SEC spokeswoman Gina Talamona declined to comment.

The proposal was part of the SEC’s response to vulnerabilities exposed by the 2008 crisis, when the $62.5 billion Reserve Primary Fund collapsed and money funds temporarily required a U.S. government guarantee. The Reserve Fund “broke the buck” when its losses on Lehman Brothers Holdings Inc. debt caused the value of its shares to fall below $1, sparking massive investor withdrawals from other prime money funds.

To halt the panic, the Treasury Department guaranteed all money-fund shareholders against losses from default, putting the government on the hook for about $1.6 trillion in corporate and municipal debt, according to estimates by research firm Crane Data LLC.

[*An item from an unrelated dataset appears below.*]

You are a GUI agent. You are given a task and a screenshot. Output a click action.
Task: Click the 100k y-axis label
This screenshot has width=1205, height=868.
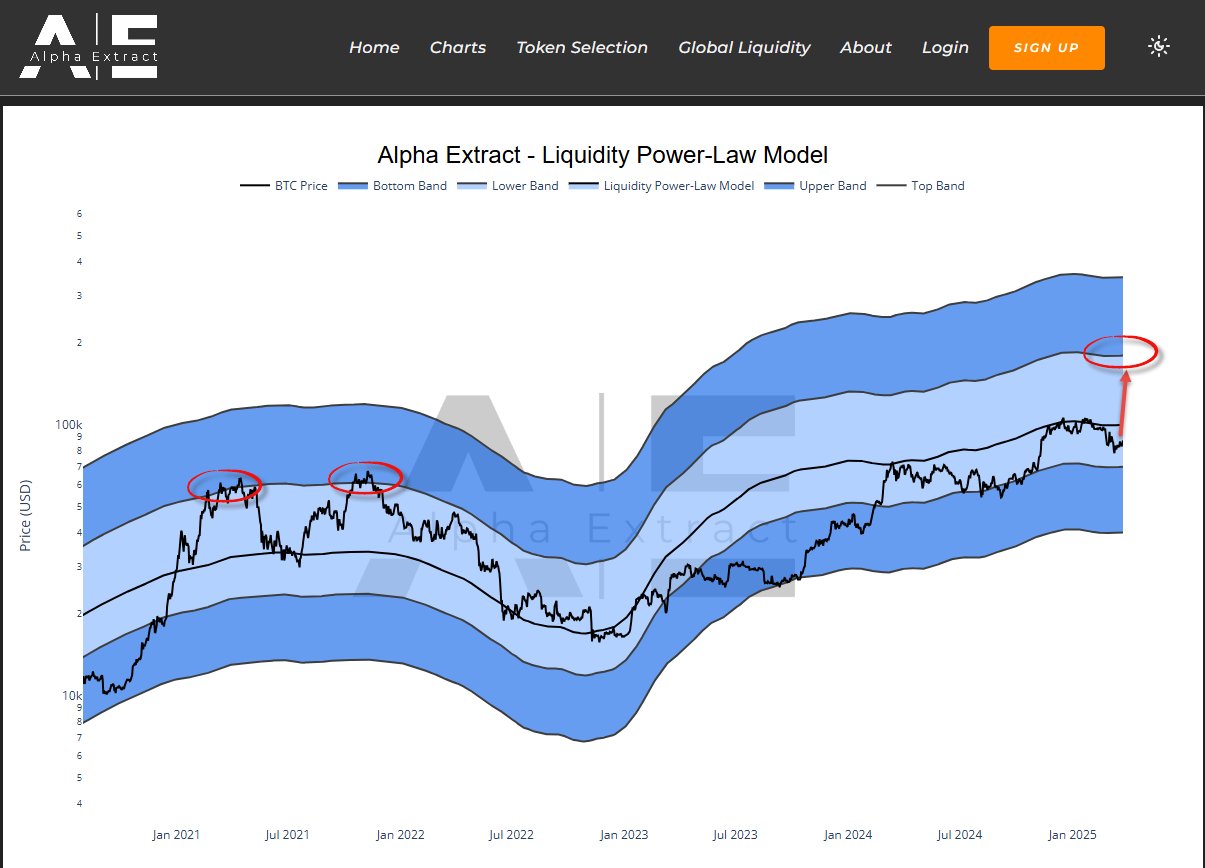click(69, 425)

SEC Chair Mary Jo White is pushing to hold the vote on July 23, the person said. The SEC has been under growing pressure from the Federal Reserve and other U.S. and global regulators to finish the rule.

Details of the rule could still change before the vote, with at least two commissioners having voiced objections to parts of the plan. Commissioner Kara M. Stein, a Democrat, has questioned whether allowing funds to suspend redemptions could exacerbate, instead of reduce, the risk of runs on a fund.

Stein's concerns are consistent with a paper published in April by Federal Reserve economists. They wrote that well-informed investors would preemptively pull out money when they believed a money fund might suspend redemptions after suffering a loss.